Find the smallest number which leaves remainders 8 & 12 when divided by 28 & 32 respectively.

Answer 1

Hint: In this question use the Euclid's division lemma which is written as Dividend = divisor multiplied by quotient + remainder.

Complete step-by-step answer:

Firstly we will calculate the smallest number which when divided by 28 and 32 gives remainder 0.
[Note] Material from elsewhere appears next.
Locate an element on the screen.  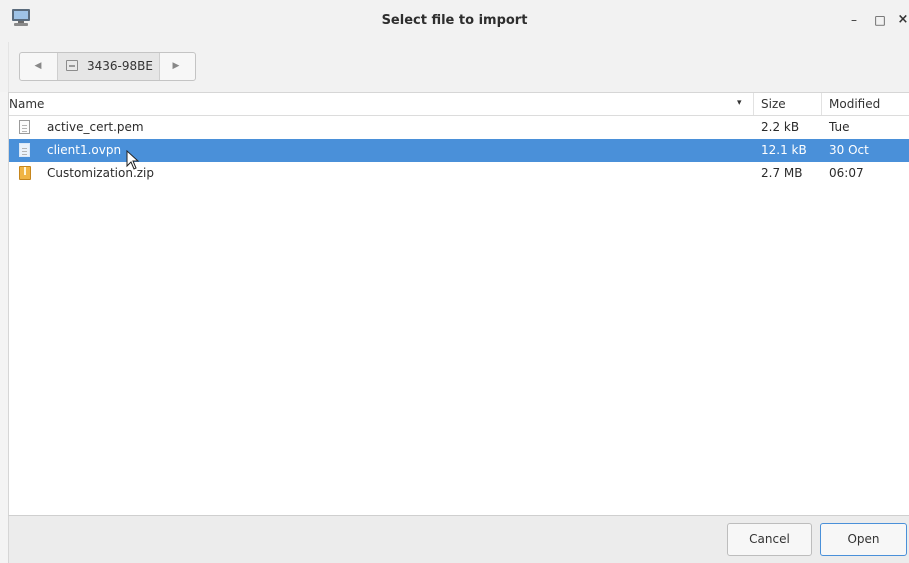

For this we need to find the LCM of 28 and 32 first:
\[28 = {2^2} \times 7\]
$32 = {2^5}$
So, LCM ${2^5} \times 7 = 224$

Now by Euclid's division lemma:
Dividend = divisor multiplied by quotient + remainder
$
  224 = 28 \times 8 + 0 \\
   \Rightarrow 224 = 224 + 0 \\
$
Because we want remainder as 8 therefore we can write above result as:
$ \Rightarrow 224 = 216 + 8$
$
   \Rightarrow 224 = \left( {28 \times 8 + 20} \right) + 8 \\
   \Rightarrow 224 - 20 = 28 \times 7 + 8 \\
$

Consider above equation as first equation
Similarly,
$224 = 32 \times 7 + 0$
$ \Rightarrow 224 = 224 + 0$
Because we want a remainder as 12 therefore we can write above result as:
$ \Rightarrow 224 = 212 + 12$
$
   \Rightarrow 224 = \left( {32 \times 6 + 20} \right) + 12 \\
   \Rightarrow 224 - 20 = 32 \times 6 + 12 \\
$
Consider above equation as second equation
Next step is, now observe both the equation first and second and we conclude that:
LHS of both the equations are equal.
Divisors are 28 & 32, as required.
Remainder are also the required number 8 & 12.
So the smallest dividend $224 - 20 = 204$
Hence 204 is the required answer.

Note: Whenever such a type of question comes try to find the common factors of given numbers for this we need to calculate the LCM after that we will apply the Euclid's division lemma so that we can get the smallest number which when divided by 28 & 32 leaves the remainder 8 & 12.